Step 2: Variable Length Arrays
In C++ and pre-C99 dialects of C, an array's dimension must be a constant integral expression so that its size can be calculated at compile-time. In C99 this rule was relaxed. Now an array's dimension must be an integral expression—not necessarily a constant one. This allows you to declare a variable-length array, which is an array whose dimension(s) are determined at runtime. Here is an example:

void func(int dim)
{
int arr[dim]; // dim isn't a constant; C99 only
cout<< sizeof (arr) <<endl;
}

The arr may have different dimension in every func() call. For example:

int main()
{
size_t elements;
cout<<"how many elements? "<<endl;
cin>> elements;
func(elements);
}

Most compilers require that you turn on C99 support explicitly to use this feature. For example, in GCC you need to use the "-std=c99" command option. The C99 standard also modifies the semantics of the sizeof operator. When applied to variable length arrays, it computes their size at runtime. This is why the cout expression inside func() displays the correct size of arr on every invocation.

A Different Dimension
The array_wrapper class doesn't replace st::vector; rather, it serves as an efficient, STL-compatible wrapper for built-in arrays.
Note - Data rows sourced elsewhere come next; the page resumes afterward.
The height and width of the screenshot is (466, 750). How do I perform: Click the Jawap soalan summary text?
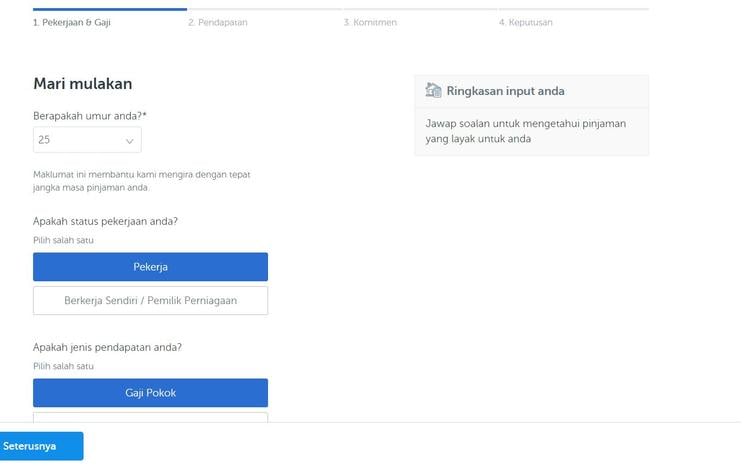click(x=526, y=131)
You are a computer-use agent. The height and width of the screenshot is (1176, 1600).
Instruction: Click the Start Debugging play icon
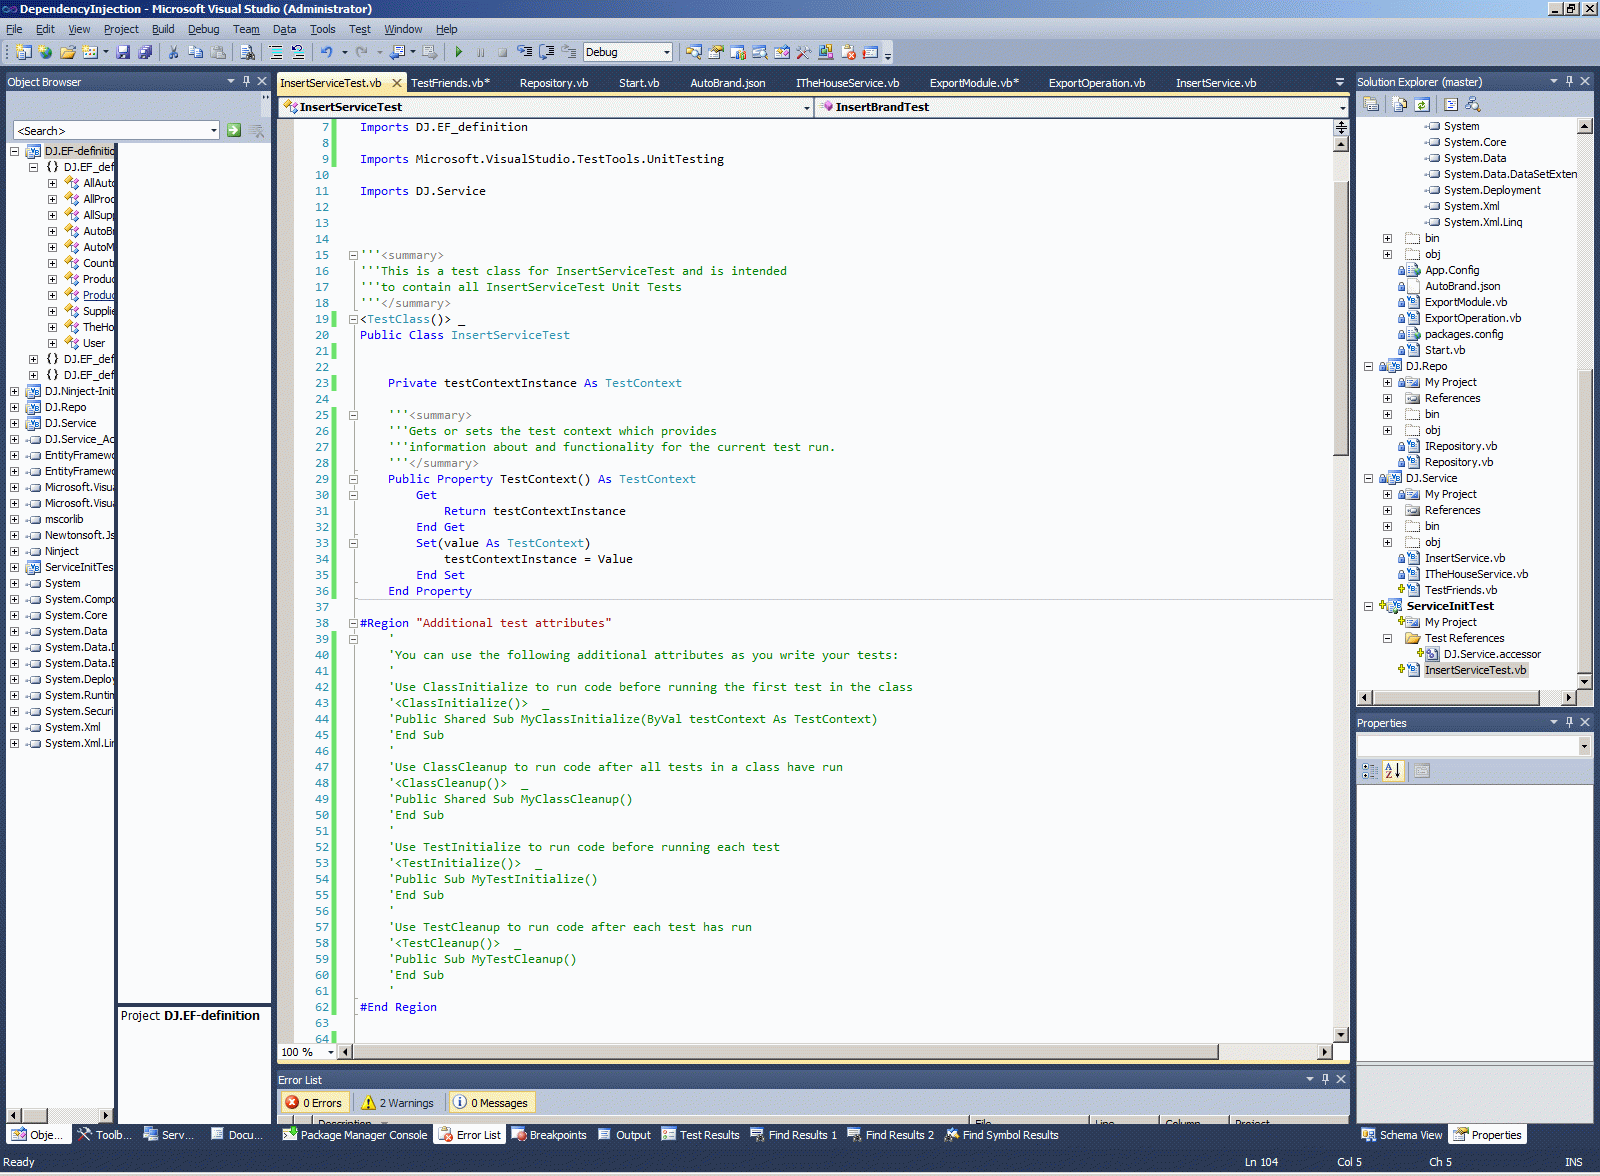click(x=458, y=52)
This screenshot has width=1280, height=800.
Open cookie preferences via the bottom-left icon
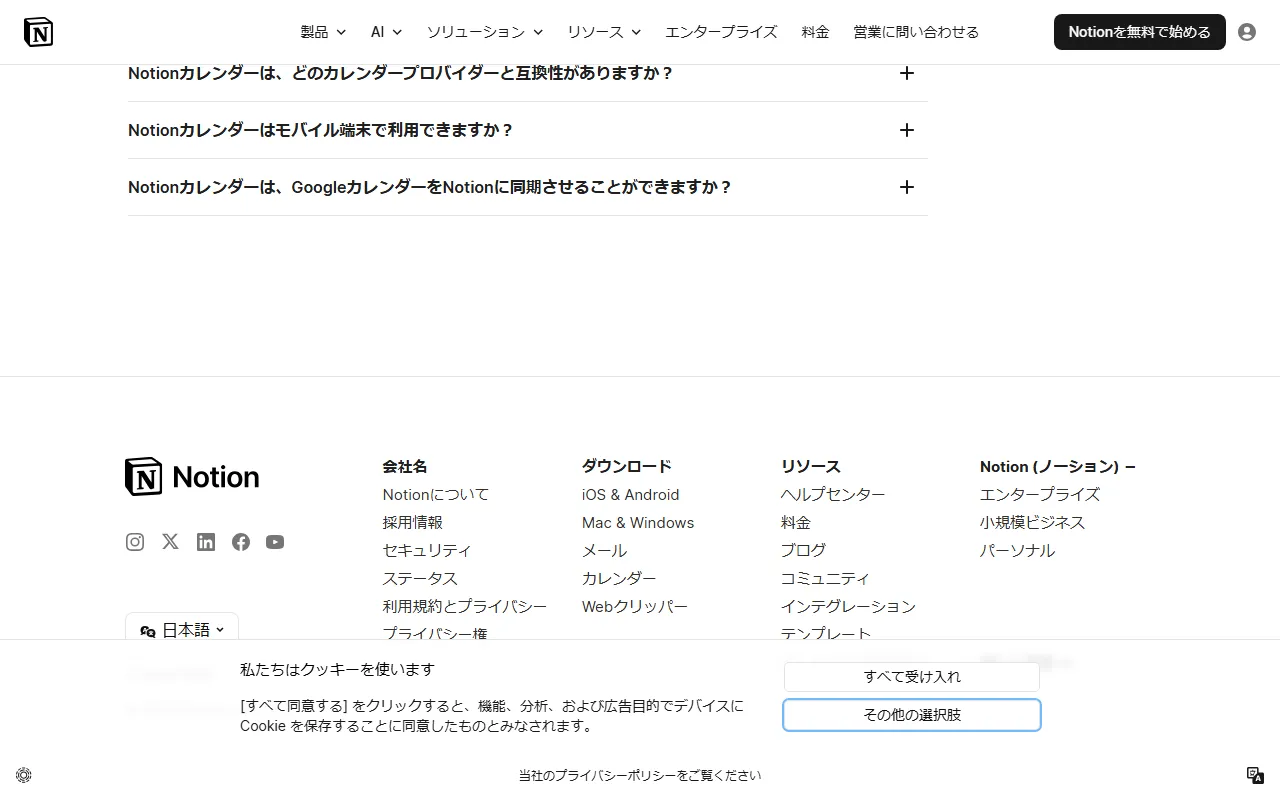point(23,775)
C99's variable length arrays are another variant of the traditional built-in arrays. The only difference is that in this case the array's dimension is determined at runtime. In modern operating systems, a typical process has a stack size of 2 MB, which makes variable length arrays more useful than they would have been in the days of 16-bit computing. Think for example of a thumbnail viewer that reads an image from a disk file. Instead of mucking with dangling pointers, memory leaks, delete versus delete[] and exception handling, you can read the size of each image from the disk, create a variable length array of the appropriate size and be done. This feature is particularly appealing to C programmers, although C++ programmers can also add it to their arsenal.